What the task requires: Write out the stretch of lines below that begins at the line with "The width and height of the screenshot is (1417, 840)." and ends at the line with "Viewport: 1456px width, 825px height.", including both, exactly as given and nothing more.

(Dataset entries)

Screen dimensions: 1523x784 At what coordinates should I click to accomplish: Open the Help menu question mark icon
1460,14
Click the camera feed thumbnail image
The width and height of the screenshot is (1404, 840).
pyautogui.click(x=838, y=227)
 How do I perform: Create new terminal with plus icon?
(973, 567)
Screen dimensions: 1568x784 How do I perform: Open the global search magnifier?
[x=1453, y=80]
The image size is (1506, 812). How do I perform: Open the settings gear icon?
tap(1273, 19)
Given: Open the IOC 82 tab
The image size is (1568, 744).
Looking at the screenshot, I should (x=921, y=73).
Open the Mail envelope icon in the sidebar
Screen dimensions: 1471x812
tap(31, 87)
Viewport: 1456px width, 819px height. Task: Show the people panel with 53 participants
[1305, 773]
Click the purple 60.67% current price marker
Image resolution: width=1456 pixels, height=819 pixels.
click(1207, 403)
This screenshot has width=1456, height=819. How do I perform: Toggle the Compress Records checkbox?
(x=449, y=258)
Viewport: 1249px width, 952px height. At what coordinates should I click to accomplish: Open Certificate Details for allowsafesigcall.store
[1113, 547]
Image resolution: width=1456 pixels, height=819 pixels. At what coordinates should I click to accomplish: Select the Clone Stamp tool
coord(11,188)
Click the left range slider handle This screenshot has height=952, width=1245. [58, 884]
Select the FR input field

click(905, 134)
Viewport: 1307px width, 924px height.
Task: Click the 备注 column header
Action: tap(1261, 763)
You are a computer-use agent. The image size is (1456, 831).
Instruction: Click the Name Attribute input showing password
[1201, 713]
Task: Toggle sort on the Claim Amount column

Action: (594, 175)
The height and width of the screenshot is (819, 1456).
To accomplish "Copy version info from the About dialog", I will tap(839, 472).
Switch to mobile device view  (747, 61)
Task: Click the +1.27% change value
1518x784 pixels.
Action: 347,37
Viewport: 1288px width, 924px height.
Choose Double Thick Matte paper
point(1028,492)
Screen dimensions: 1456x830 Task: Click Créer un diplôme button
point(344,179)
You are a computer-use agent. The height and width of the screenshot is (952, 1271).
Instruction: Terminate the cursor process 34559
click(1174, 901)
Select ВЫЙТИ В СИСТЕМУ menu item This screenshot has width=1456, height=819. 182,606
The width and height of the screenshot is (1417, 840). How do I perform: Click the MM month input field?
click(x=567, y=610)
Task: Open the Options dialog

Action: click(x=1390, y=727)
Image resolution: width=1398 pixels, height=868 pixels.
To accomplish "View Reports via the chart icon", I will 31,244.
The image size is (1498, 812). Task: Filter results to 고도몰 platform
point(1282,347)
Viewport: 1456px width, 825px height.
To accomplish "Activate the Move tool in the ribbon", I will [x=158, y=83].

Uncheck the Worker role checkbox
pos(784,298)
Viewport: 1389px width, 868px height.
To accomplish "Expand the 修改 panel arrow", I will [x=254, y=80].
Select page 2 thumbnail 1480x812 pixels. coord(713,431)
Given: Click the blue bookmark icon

Result of the exercise:
The width and height of the screenshot is (1417, 840). How do I perform: Click the MM month input field?
click(x=567, y=610)
Task: Open the Options dialog

Action: click(x=1390, y=727)
Image resolution: width=1398 pixels, height=868 pixels.
To accomplish "View Reports via the chart icon", I will 31,244.
The image size is (1498, 812). Task: Filter results to 고도몰 platform
point(1282,347)
Viewport: 1456px width, 825px height.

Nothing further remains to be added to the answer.